The best path towards winning public acceptance is to consciously depart from traditional research and technology development practices. Public notification and discussion should precede and inform experiments, detail safeguards to be used in advance, invite and respond to public criticism, focus on applications with clear benefits to ordinary citizens, and ensure that development is led by nonprofits (academia, government, philanthropy) to minimize perceptions of bias and conflicts of interest. GMOs are a mess because they did none of these.
A more responsive approach to science would not only improve the likelihood of acceptance and be far more ethical than the conventional development cycle, it also reduces the risk that something will go wrong simply because you have far more eyes looking at the problem. I am particularly keen to have anti-biotech activists scrutinizing my proposals, as they have the most incentive to identify flaws.
Finally, it’s worth noting that CRISPR gene drive is a very poor bioweapon. Humans can’t be directly affected because of our generation time; crops (at least in the developed world) are resistant because we use seed farms that tightly control genetics. Weaponizing fast-reproducing sexual species is not a trivial engineering problem.

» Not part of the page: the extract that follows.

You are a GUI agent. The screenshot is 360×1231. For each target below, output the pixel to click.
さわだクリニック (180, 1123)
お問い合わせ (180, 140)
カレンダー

But more importantly, drive elements are readily detected by sequencing, spread slowly, and can be blocked by an appropriate immunizing reversal drive element that is trivial to construct if you’ve already seen a working example of a gene drive in that species. This does not mean that drive elements could not do harm before detection and reversal – assuming we actively monitor the environment for them – only that they are comparatively poor bioweapons. I am honestly not sure what we would have done in terms of the original public disclosure were it otherwise, but it does suggest that we need a better system for advising scientists who discover potentially dangerous technologies, because there are many more boxes waiting to be opened.